══ TEXT FOR ANALYSIS
It seems to be a particular paradox and a scandal that the EEC, which was supposed to bring people closer together, has raised the barrier still higher between me and my French grandchildren. The noble Lord, Lord Bethell, argues that this manifestation of economic nationalism in air transport is in breach of Articles 85 and 86 of the Treaty of Rome. As he said, he was upheld in that explicit view by Mr. John Biffen, who was Lord Cockfield's predecessor as Secretary of State for Trade.

I join the noble Lord, Lord Bethell, in asking the Minister whether he will undertake to bring whatever pressure is possible against European Governments which are unquestionably acting in defiance of the competitive spirit, if not the legal letter, of the Treaty of Rome. I have a suggestion. He might be strengthened in his resolution by a leading article in The Times of 13th May 1981, which I assure him neither the noble Lord, Lord Bethell, nor I have written. It concluded by suggesting that the British Government approve low fare applications by British operators, and if resisted by European Governments they should threaten to renegotiate the air service agreements with the offending Governments and, There should be an implicit warning that landing at Heathrow and Gatwick could be denied their flag airlines if no sensible reductions were forthcoming".

9.49 p.m.

Baroness Burton of Coventry

My Lords, I should like to offer congratulations to the noble Lord, Lord Bethell, for raising this matter tonight and for his speech, but principally for the fight that he has carried on for so long on this very thorny problem of European air fares. I hope that he will have a reply tonight from the Secretary of State agreeing the need for measures to enforce the competition rules of the Treaty of Rome.

This is no new problem. When we discussed air fares in Europe about two and a half years ago on a report of the European Community's Committee, of which I was privileged to be a member, I recall saying that as long ago as 1971 I had stated what seemed to me a very obvious fact; namely, that air fares in Europe were far too high. On that occasion, some 12 years ago, I think that the House agreed, but not those people in authority, either on the ground or in the air. We all know that one has to be right at the right time. I hope that the noble Lord, Lord Bethell, is going to be right today.

Moving to more recent times, how did we get on in July 1980? Quite definitely we made progress. If I may summarise the reply given by the noble Lord, Lord Trefgarne, for the Government, it was to the effect that they were not satisfied with the then current position and that the air traveller, in their opinion, was entitled to a better deal. Concerning the Treaty of Rome, the noble Lord, Lord Trefgarne, stated that progress by agreement under Article 84.2 was the aim of Her Majesty's Government. The noble Lord, Lord Bethell, has mentioned other articles and I would not be competent to comment on those, but I hope that Article 84.2, as it was mentioned by the noble Lord, Lord Trefgarne, may perhaps be added to them.
════
══ PROVIDED RECORDS
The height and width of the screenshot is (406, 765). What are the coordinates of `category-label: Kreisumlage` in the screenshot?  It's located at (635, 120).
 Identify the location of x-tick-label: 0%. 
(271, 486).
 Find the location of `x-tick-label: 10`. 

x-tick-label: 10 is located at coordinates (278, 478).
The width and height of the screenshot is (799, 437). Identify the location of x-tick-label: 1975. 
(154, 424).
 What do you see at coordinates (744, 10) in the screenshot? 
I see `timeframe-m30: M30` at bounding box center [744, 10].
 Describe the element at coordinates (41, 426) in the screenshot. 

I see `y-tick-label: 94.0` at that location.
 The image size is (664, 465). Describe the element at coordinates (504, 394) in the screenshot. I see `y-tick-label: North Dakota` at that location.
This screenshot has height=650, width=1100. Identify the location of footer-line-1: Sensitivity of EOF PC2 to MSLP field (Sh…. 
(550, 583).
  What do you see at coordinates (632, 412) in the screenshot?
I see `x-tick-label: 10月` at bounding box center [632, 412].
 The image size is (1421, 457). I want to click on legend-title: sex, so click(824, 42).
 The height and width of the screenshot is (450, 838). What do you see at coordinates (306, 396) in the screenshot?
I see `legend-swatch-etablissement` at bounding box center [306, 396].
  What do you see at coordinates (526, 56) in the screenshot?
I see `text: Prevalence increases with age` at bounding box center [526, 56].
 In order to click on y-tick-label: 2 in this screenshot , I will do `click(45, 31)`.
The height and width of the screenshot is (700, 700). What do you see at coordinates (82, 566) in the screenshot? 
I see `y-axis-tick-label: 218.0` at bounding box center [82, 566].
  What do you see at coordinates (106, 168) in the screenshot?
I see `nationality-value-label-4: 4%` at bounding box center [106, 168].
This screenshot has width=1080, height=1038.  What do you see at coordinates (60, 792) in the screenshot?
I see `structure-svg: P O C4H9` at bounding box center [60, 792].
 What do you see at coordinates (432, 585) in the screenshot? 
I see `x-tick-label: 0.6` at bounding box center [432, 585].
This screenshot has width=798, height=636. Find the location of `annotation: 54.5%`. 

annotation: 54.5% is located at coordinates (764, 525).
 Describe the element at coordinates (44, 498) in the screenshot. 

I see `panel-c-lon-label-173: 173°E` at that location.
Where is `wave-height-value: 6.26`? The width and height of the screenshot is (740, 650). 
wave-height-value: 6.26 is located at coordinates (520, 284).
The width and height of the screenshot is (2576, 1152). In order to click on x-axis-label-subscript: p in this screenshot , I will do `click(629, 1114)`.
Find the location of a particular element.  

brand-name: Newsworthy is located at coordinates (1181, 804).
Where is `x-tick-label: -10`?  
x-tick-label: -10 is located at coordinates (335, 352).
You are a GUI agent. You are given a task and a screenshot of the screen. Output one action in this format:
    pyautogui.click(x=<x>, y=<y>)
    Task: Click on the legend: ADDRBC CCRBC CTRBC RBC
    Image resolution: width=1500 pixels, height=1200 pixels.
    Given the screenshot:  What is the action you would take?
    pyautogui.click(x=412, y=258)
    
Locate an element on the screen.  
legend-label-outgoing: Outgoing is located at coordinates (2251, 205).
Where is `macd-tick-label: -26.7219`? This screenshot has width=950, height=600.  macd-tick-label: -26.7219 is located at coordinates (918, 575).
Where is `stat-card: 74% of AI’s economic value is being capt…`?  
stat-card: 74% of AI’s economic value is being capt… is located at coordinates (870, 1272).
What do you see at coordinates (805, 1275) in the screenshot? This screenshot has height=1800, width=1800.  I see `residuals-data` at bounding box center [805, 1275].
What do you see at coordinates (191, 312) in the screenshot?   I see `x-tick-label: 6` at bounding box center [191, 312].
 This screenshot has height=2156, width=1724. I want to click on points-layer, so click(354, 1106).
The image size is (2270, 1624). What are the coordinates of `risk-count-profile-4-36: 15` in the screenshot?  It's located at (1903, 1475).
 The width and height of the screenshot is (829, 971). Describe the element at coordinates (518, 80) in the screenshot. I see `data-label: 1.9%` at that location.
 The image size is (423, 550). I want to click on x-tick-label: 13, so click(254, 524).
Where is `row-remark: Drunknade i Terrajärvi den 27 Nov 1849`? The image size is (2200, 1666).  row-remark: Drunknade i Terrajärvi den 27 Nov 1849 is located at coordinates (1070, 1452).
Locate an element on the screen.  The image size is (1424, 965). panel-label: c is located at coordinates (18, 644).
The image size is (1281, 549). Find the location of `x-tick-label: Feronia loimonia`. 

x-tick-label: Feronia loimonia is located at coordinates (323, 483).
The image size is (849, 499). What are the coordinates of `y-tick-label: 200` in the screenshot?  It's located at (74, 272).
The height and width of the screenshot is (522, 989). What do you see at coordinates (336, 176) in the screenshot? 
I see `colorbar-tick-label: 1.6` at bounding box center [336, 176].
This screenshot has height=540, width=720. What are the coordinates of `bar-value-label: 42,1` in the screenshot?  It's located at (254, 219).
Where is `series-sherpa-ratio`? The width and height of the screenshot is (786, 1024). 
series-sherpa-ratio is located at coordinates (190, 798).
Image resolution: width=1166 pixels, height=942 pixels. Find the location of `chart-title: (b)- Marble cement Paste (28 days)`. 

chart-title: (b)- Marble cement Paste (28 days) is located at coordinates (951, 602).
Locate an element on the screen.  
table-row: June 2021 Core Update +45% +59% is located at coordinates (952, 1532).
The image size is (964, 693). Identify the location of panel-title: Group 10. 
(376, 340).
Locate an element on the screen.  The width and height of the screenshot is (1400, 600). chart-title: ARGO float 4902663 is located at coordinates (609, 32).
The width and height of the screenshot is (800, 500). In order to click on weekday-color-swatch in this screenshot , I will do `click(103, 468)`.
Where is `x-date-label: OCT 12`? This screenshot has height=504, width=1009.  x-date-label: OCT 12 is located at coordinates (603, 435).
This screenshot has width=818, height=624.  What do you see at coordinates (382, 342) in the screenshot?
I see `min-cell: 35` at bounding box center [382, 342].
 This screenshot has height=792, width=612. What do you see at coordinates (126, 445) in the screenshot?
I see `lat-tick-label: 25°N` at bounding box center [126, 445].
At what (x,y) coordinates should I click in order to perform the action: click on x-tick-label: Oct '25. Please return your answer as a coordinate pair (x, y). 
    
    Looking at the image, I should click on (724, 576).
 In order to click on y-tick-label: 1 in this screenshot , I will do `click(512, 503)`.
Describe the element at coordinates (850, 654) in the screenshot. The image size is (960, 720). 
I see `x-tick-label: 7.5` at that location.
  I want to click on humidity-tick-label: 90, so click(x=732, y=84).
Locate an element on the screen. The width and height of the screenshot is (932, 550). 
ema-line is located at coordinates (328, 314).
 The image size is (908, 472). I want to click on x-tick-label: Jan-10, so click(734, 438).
════
### TASKS TO PERFORM
(a) In the Lords debate on European air fares, what year does Baroness Burton of Coventry give as the time she first stated that air fares in Europe were far too high?
(b) Rewrite the Lords debate on European air fares from "This is no new" to "be right today.", putting "a plain truth" in place of "a very obvious fact".

### ANSWERS IN ORDER
(a) 1971

(b)
This is no new problem. When we discussed air fares in Europe about two and a half years ago on a report of the European Community's Committee, of which I was privileged to be a member, I recall saying that as long ago as 1971 I had stated what seemed to me a plain truth; namely, that air fares in Europe were far too high. On that occasion, some 12 years ago, I think that the House agreed, but not those people in authority, either on the ground or in the air. We all know that one has to be right at the right time. I hope that the noble Lord, Lord Bethell, is going to be right today.